#### TEXTO PROPORCIONADO
A fines de mayo, la Policía aprehendió al gerente de la constructora Las Loritas, acusado por estafa múltiple y uso indebido de influencias. La denuncia se extendió a autoridades de la alcaldía paceña porque, además de haberle permitido violar la normativa de construcción en varios edificios, le concedieron, lean esto, el galardón “Prócer Pedro Domingo Murillo”.
La empresa Las Loritas no sólo atenta contra el paisaje urbano paceño, sino también contra el cruceño y el cochabambino. Su gerente declaró, con la prepotencia de quien tiene mucho dinero y poco tino, que invirtió más de 29 millones de dólares en estas tres ciudades, en la construcción de edificios que a simple vista transgreden la normativa: cantidad máxima de pisos, superficie mínima en departamentos, ventilación e iluminación natural, número de ascensores…
Pero su detención no resuelve nada. Aquel sujeto con ropa llamativa y fantasías de gángster, que pasea su chatura por discotecas rodeado de guardaespaldas y escorts, no es el único urbicida que está destruyendo nuestras ciudades. Hay muchos más, de variopinto pelaje, todos con cola larga, garras filas y colmillos goteando sangre urbana.
Abundan, por ejemplo, los empresarios inconscientes que conciben la ciudad como un lienzo en blanco, un desierto donde pueden construir cualquier adefesio sin detenerse a pensar en el impacto que tendrá en su entorno. No les preocupa en lo mínimo que su mamotreto ilegal genere hacinamiento y mala calidad de vida para sus usuarios, contribuya al colapso del alcantarillado o se constituya en un elemento de contaminación visual equiparable a una montaña de basura o una maraña de cables eléctricos. Ellos sólo persiguen la utilidad. Construyen unidades con superficies menores a las permitidas por norma, las registran como oficinas y, tras la última visita del inspector, enroscan las duchas en los baños y las venden como viviendas. Menudos sabandijas, ¿no?
########
#### CONJUNTO DE REGISTROS
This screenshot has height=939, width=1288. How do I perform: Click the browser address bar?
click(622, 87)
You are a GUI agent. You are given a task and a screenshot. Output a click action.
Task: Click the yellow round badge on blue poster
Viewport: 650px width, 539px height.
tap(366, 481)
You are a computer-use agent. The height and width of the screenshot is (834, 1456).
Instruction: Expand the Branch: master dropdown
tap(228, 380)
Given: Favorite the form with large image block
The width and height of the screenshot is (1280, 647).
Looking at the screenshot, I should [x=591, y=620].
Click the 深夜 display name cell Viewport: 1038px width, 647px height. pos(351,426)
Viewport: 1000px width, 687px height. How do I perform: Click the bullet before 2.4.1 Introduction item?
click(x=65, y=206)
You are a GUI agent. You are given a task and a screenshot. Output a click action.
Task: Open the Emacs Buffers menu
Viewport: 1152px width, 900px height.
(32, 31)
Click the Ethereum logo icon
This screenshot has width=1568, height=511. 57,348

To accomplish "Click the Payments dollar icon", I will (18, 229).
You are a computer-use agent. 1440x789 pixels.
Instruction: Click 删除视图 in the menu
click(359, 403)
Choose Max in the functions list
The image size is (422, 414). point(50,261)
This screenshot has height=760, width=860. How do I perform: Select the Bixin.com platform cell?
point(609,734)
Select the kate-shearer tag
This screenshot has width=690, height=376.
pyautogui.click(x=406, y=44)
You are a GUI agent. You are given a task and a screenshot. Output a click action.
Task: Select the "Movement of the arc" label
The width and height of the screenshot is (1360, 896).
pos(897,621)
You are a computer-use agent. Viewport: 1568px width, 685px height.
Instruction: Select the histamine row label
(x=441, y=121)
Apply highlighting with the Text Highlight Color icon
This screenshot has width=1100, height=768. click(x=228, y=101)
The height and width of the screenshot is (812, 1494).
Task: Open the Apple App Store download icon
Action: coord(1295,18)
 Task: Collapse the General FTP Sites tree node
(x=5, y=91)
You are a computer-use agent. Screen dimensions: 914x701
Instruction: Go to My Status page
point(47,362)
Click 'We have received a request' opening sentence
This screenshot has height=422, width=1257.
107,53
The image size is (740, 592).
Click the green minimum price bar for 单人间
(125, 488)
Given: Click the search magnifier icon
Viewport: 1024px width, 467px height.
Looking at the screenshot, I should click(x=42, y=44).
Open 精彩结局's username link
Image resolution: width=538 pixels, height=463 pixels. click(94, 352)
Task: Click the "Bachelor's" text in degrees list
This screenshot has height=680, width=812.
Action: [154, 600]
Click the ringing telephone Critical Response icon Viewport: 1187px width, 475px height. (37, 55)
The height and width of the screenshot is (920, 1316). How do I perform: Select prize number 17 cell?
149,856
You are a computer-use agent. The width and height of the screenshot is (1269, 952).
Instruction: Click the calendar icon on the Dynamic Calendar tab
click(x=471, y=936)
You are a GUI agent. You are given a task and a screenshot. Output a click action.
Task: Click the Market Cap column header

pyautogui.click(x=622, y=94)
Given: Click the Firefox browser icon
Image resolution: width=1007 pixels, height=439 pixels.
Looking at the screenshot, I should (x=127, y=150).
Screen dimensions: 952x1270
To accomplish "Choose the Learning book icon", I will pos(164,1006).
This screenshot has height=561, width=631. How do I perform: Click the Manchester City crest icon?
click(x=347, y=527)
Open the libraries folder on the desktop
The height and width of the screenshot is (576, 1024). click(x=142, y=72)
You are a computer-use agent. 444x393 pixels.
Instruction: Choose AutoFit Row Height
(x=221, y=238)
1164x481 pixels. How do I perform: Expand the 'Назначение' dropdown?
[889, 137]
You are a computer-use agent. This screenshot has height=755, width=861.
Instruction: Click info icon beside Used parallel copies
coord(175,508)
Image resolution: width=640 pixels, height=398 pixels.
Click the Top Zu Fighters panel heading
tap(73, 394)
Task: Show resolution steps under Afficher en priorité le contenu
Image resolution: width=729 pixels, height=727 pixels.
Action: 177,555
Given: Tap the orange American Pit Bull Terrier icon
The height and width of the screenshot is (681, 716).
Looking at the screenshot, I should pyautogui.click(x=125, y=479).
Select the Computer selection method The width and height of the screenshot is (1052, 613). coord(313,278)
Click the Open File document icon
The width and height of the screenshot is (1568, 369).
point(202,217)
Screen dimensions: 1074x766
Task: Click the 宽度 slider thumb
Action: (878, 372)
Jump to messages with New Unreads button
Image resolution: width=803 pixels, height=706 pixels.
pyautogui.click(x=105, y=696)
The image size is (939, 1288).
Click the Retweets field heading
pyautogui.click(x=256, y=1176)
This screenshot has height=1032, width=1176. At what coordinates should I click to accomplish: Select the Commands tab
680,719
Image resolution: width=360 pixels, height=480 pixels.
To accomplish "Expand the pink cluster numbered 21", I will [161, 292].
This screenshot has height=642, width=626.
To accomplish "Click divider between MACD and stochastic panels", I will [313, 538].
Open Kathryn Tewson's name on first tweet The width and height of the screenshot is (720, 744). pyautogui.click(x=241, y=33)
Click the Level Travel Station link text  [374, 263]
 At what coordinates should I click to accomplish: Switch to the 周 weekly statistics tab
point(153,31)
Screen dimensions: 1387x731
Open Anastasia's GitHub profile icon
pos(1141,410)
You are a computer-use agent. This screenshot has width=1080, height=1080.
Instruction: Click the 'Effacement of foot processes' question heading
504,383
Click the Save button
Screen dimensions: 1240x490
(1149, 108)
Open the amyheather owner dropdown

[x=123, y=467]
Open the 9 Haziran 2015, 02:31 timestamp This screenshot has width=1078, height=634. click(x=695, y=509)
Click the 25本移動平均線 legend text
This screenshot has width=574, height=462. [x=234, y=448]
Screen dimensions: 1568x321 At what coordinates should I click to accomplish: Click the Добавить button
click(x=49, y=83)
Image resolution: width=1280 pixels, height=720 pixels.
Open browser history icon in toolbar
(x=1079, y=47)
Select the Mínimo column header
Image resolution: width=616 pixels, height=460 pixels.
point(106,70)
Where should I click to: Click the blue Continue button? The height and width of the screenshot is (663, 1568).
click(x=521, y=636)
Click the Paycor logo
########
• _CONSIGNA 1_: Cita sin cambios el pasaje del texto sobre la constructora Las Loritas que empieza con "La empresa Las" y llega hasta "goteando sangre urbana.".
• _CONSIGNA 2_: Sigue escribiendo el texto sobre la constructora Las Loritas a partir de su última oración.

• _RESPUESTA DEL EJERCICIO 1_:
La empresa Las Loritas no sólo atenta contra el paisaje urbano paceño, sino también contra el cruceño y el cochabambino. Su gerente declaró, con la prepotencia de quien tiene mucho dinero y poco tino, que invirtió más de 29 millones de dólares en estas tres ciudades, en la construcción de edificios que a simple vista transgreden la normativa: cantidad máxima de pisos, superficie mínima en departamentos, ventilación e iluminación natural, número de ascensores…
Pero su detención no resuelve nada. Aquel sujeto con ropa llamativa y fantasías de gángster, que pasea su chatura por discotecas rodeado de guardaespaldas y escorts, no es el único urbicida que está destruyendo nuestras ciudades. Hay muchos más, de variopinto pelaje, todos con cola larga, garras filas y colmillos goteando sangre urbana.

• _RESPUESTA DEL EJERCICIO 2_:
También son responsables del urbicidio las autoridades corruptas que aprovechan su cargo para enriquecerse, dan curso a edificaciones ilegales a cambio de coimas altísimas que en muchos casos son uno o varios departamentos que registran a nombre de terceros. Disculpen la ingenuidad, pero a mí no deja de sorprenderme que una autoridad electa con voto popular, que se supone se postuló al cargo porque tiene algún cariño por su ciudad y desea su progreso, dedique su tiempo, esfuerzo e imaginación para saquearla y destruirla.
No está exento de responsabilidad el comprador de estos burdos departamentos que, a todas luces, es un reverendo gil. Mira estupefacto los reels de esos cínicos influencers que los constructores contratan para comercializar sus proyectos, o escucha con la boca abierta el discurso memorizado de las azafatas en las ferias, se deja seducir por sus generosos escotes, primero, y luego por el precio de los inmuebles, por las imágenes en 3D que muestran espacios amoblados y amenities ambientadas al estilo Miami —donde familias de estética danesa salen riendo en una piscina o en un jacuzzi—, y por las apreciaciones subjetivas que giran alrededor del término “buena ubicación”, y finalmente entrega su dinero sin exigir ningún respaldo real que garantice su inversión. Un año después, cuando verifica que el edificio de sus sueños continúa en obra gruesa y con los pies en la ilegalidad, llora, patalea, se crucifica…
El escándalo de Las Loritas debería servir de impulso para destapar numerosos casos de corrupción de constructores y políticos que estafan al ciudadano y destruyen la ciudad. Debería servirnos también para salir del letargo, reformular nuestro concepto de progreso —que tendría que estar muy alejado, créanme, del hormigón y el ladrillo, de los bocinazos y el esmog, de los chaqueos y la basura— y ser más críticos con las políticas de desarrollo urbano que, hasta ahora, no benefician a nadie más que a los urbicidas.